Given problem =
Put every line of the records below into a Markdown table with the columns Row and Text, numbering the rows and skipping blank lines. Leave the pictures out of the table.

▼▼▼

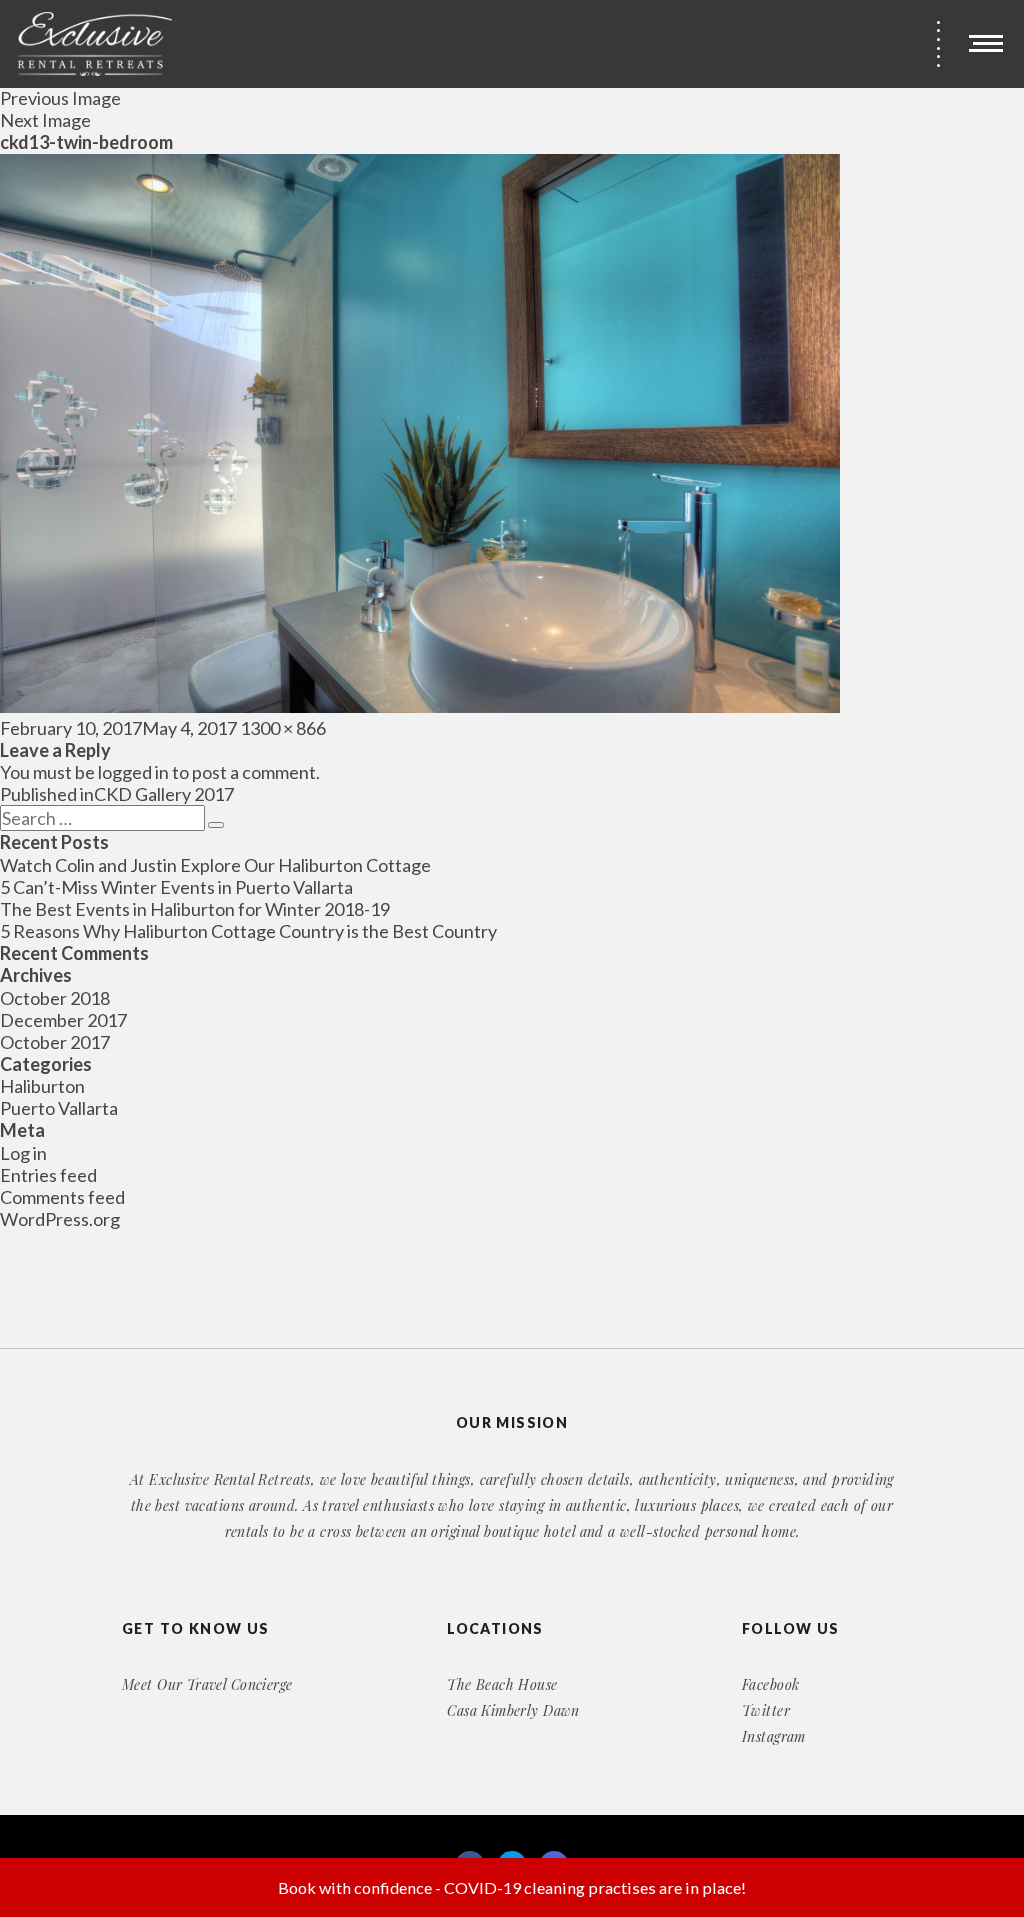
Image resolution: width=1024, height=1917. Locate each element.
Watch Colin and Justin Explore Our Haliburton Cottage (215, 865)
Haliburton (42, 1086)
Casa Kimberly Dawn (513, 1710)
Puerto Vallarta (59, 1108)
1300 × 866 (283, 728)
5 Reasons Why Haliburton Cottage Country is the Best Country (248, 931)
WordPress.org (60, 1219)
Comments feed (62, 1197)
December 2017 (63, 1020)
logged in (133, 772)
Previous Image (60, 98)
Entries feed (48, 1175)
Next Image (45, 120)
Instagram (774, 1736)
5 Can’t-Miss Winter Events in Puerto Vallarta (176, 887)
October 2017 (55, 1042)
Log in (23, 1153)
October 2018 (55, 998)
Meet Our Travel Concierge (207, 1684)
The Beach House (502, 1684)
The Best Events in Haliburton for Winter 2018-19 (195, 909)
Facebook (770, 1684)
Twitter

▲▲▲

Answer to this problem =
| Row | Text |
|---|---|
| 1 | Image resolution: width=1024, height=1917. Locate each element. |
| 2 | Watch Colin and Justin Explore Our Haliburton Cottage (215, 865) |
| 3 | Haliburton (42, 1086) |
| 4 | Casa Kimberly Dawn (513, 1710) |
| 5 | Puerto Vallarta (59, 1108) |
| 6 | 1300 × 866 (283, 728) |
| 7 | 5 Reasons Why Haliburton Cottage Country is the Best Country (248, 931) |
| 8 | WordPress.org (60, 1219) |
| 9 | Comments feed (62, 1197) |
| 10 | December 2017 (63, 1020) |
| 11 | logged in (133, 772) |
| 12 | Previous Image (60, 98) |
| 13 | Entries feed (48, 1175) |
| 14 | Next Image (45, 120) |
| 15 | Instagram (774, 1736) |
| 16 | 5 Can’t-Miss Winter Events in Puerto Vallarta (176, 887) |
| 17 | October 2017 (55, 1042) |
| 18 | Log in (23, 1153) |
| 19 | October 2018 (55, 998) |
| 20 | Meet Our Travel Concierge (207, 1684) |
| 21 | The Beach House (502, 1684) |
| 22 | The Best Events in Haliburton for Winter 2018-19 (195, 909) |
| 23 | Facebook (770, 1684) |
| 24 | Twitter |